The following table highlights the EBITDA decline required over a 12-month period for a borrower to be unable to meet its interest obligations on its outstanding debt, assuming borrowing rates remain unchanged.

V2

Source: Zenith Investment Partners

The SaaS firm has to suffer an EBITDA decline of approximately 60% before interest coverage falls below one and it can no longer meet its payment obligations. While we’ve presented a simplified case study, in a practical context, declines of this magnitude typically occur over multi-year periods, creating ample runway for lenders to actively manage exposures.

The toolkit for managing impaired loans is broad and includes loan amendments, waivers, maturity extensions and requirements for additional equity injections.
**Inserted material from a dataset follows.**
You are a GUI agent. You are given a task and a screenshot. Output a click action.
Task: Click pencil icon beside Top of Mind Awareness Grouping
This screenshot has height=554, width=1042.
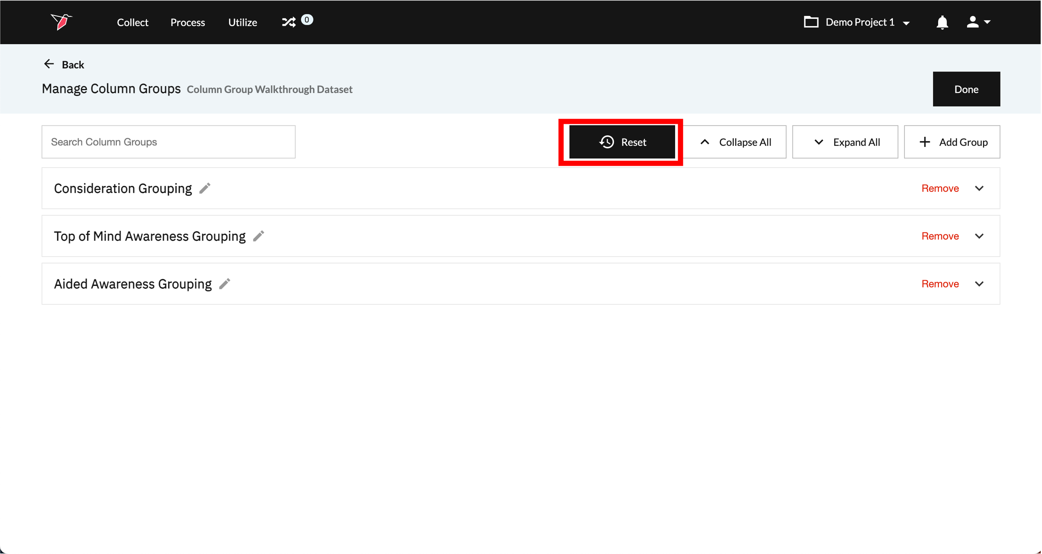coord(258,236)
Provided that loan documentation is tightly negotiated and includes negative covenants, leverage tests and restrictions on asset leakage, the lender often has control of the situation, well before any signs of payment stress.

What’s often under-recognised is the role of the senior lender in managing loan positions as part of its day-to-day operations. Through monthly monitoring of cashflow statements and regular discussions with senior management, lenders have high visibility on potential credit events, often years in advance of technical defaults.

Is the gating risk real?

Over the past few months, there‘s been ongoing media coverage of rising redemptions in the US BDC sector and the potential spillover effects to the Australian market, given most of the funds on our APL invest directly in US master vehicles.

The best proxy for redemption activity in the US private debt sector is the non-traded US BDC market, which is required to publicly disclose redemption requests as a percentage of NAV (i.e. capped at 5% of NAV). The following chart plots the redemption requests for Q3 to Q4 2025, noting that Q1 2026 data is not currently available.

Source: Fitch Ratings, company reports

Redemption requests have drifted higher, albeit below the 5% quarterly threshold which is common across the BDC market. For example, from Q3 to Q4 2025, average tender offers increased from 1.6% to 4.5%. The only BDC with a material tick-up was a specialist tech lending vehicle, which received 15% redemption requests, all of which were satisfied in full.

Based on early indications, the Q1 2026 tender offer period is expected to show a continuation of the rising redemption trend, albeit this will vary across managers. Managers scaling redemption requests at the BDC level is expected and importantly, provides a safeguard for protecting the interests of remaining investors. While scaling back announcements are generally reported with negative connotations, in practice, these funds are being managed exactly in accordance with how they have been designed.

It’s difficult to forecast the spillover effects to the Australian market, given the global investor base, use of master/feeder structures and the role of interposed entities. In addition, responsible entities have the flexibility to net applications and redemptions at the Australian unit trust level, maintain onshore liquidity reserves and potentially use distributions to provide an additional buffer against future redemption activity.

In summary, combining a portfolio of direct loans with an average three-year maturity profile and packaging in a fund structure with monthly or quarterly liquidity, creates an embedded asset/liability mismatch, which is widely recognised and forms part of the ‘illiquidity premia’ that investors receive. The current media reporting around redemptions and gating risk highlights the importance of investor education, the need to ensure that these funds should be used with a minimum five-year investment horizon, and recognition that access to capital is limited.